We identified the chemical compound SB431542 that, in the presence of EGF, promoted the generation of NGN3+ EP cells. SB431542 specifically antagonises TGF-β signalling by inhibiting type 1 activin receptor-like kinase (ALK) receptors ALK4, ALK5 and ALK7. The roles of TGF-β in pancreatic development have been previously reported [27, 4244]. In several studies, inactivation of TGF-β signalling in mice either by generation of activin receptor mutants [42, 43] or conditional generation of SMAD family member 7 (SMAD7) [44] decreased endocrine cell differentiation and resulted in islet hyperplasia. In another study, mice deficient in growth differentiation factor (GDF) 11 harboured increased numbers of NGN3+ EP cells, although their beta cell number was reduced [27]. Our results suggest that inhibition of TGF-β signalling could promote NGN3+ endocrine specification, which is consistent with a recent report regarding pancreatic differentiation of human ESCs [45].
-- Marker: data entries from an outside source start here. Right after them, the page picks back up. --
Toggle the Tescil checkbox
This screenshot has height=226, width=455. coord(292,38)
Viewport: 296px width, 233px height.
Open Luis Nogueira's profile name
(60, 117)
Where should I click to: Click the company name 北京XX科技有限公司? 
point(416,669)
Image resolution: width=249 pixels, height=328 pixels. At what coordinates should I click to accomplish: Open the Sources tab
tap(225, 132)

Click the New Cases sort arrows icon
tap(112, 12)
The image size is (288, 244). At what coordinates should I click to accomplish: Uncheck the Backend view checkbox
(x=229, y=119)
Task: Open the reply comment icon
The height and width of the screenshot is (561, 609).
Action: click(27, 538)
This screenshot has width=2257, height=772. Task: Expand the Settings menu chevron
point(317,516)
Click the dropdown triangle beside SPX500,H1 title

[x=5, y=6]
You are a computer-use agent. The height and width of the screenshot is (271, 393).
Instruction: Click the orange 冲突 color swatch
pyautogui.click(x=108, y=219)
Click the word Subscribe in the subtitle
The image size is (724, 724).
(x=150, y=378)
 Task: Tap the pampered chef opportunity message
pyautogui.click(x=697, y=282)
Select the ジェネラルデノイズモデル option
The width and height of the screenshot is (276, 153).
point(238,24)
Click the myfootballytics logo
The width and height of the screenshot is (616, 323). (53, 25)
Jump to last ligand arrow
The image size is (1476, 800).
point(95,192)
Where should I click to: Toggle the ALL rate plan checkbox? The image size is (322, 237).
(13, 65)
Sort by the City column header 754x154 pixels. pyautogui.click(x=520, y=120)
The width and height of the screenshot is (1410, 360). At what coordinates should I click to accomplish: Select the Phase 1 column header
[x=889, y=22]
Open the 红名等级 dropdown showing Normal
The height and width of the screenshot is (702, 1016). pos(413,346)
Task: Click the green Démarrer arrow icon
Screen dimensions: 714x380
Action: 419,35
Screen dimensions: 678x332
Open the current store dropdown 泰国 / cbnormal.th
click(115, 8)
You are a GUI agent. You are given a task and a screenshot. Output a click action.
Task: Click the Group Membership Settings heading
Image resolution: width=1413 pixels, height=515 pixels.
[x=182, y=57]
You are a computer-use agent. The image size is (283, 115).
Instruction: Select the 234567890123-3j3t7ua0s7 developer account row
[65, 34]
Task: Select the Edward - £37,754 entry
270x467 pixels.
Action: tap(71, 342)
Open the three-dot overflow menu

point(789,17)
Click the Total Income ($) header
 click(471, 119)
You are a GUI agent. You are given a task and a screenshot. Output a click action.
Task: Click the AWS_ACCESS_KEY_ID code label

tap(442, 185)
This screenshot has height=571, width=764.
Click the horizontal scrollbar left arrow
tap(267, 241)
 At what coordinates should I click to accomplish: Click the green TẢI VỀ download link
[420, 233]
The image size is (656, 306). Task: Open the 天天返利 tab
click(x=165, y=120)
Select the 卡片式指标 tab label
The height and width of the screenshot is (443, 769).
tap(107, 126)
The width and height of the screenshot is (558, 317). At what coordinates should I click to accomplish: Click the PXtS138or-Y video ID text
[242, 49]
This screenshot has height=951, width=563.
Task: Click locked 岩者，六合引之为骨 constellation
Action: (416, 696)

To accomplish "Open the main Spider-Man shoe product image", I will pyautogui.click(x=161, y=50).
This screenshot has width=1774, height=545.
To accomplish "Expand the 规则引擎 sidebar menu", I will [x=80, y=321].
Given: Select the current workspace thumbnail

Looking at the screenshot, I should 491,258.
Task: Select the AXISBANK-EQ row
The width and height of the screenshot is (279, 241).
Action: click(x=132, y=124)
In summary, our results demonstrate that insulin-producing cells can be generated by this stepwise differentiation method from RM iPSCs. In the future, we will transplant these insulin-producing cells into the corresponding rhesus monkey model for diabetes to further investigate the efficacy and safety of autologous iPSC-derived beta-like cells for type 1 diabetes therapy in rhesus monkey models.